I don’t know that I exactly liked Lucky, but I respect the amount of catharsis it must have provided for the writer / star, Brea Grant, and probably for a non-trivial number of people who have watched it.
So there’s this self-help author whose premise is Go It Alone, ie how to fix yourself instead of relying on someone else to fix you, and that premise was a best selling big hit with multiple printings, but now the publisher is not sure if they even want her next book, plus she doesn’t especially have one. Okay, fine, but then at night in bed with her husband, she sees someone outside, and he’s very blasé about how it’s the guy who comes to kill them every night. She is understandably confused about this, so he calls her a drama queen and leaves.

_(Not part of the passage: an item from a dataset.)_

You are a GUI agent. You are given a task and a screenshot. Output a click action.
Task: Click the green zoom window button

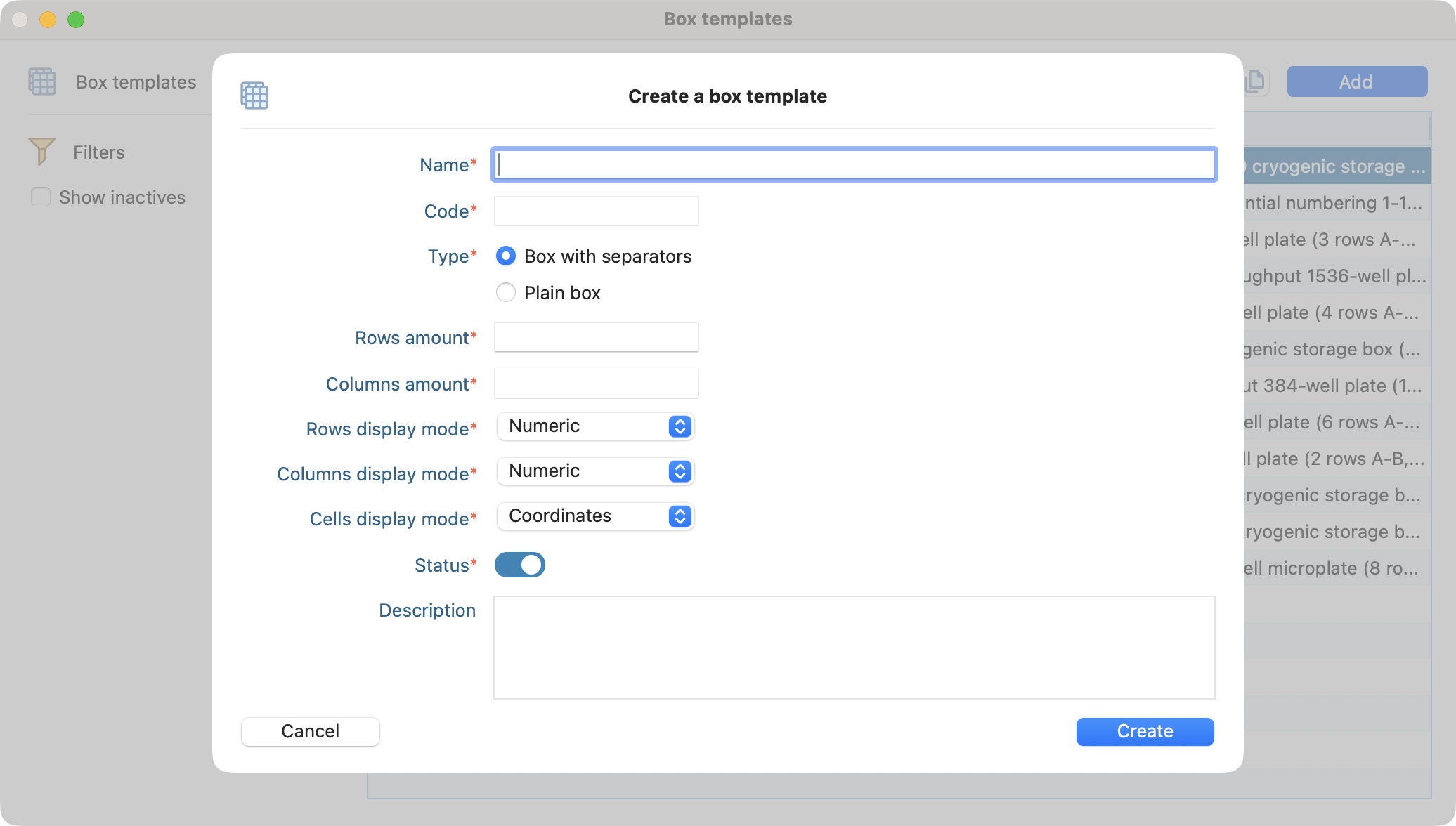(76, 20)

And then the dude comes back. And keeps coming back. Unraveling what the actual hell is going on constitutes the remainder of the movie. We learn more about May, more about her husband, a little more about her career, and a lot more about how capable she is at self-defense / how incapable the dude is of killing her. It’s sometimes pretty funny, usually mind-bending, eventually over the top in a way that was probably not necessary to get the point across, and ultimately a little opaque right at the end, post- the Message Received part.
I think the best chance this has to be a good movie instead of a useful one is if it was a critique of her self-help premise, in addition to the rest of what it was, which was a metaphor about the lived experience of American women. But I’m not 100% sure if it actually was both, since, like I said, it’s a little opaque. Probably it lost its way making sure we got the metaphor part.
All in all, I preferred Promising Young Woman.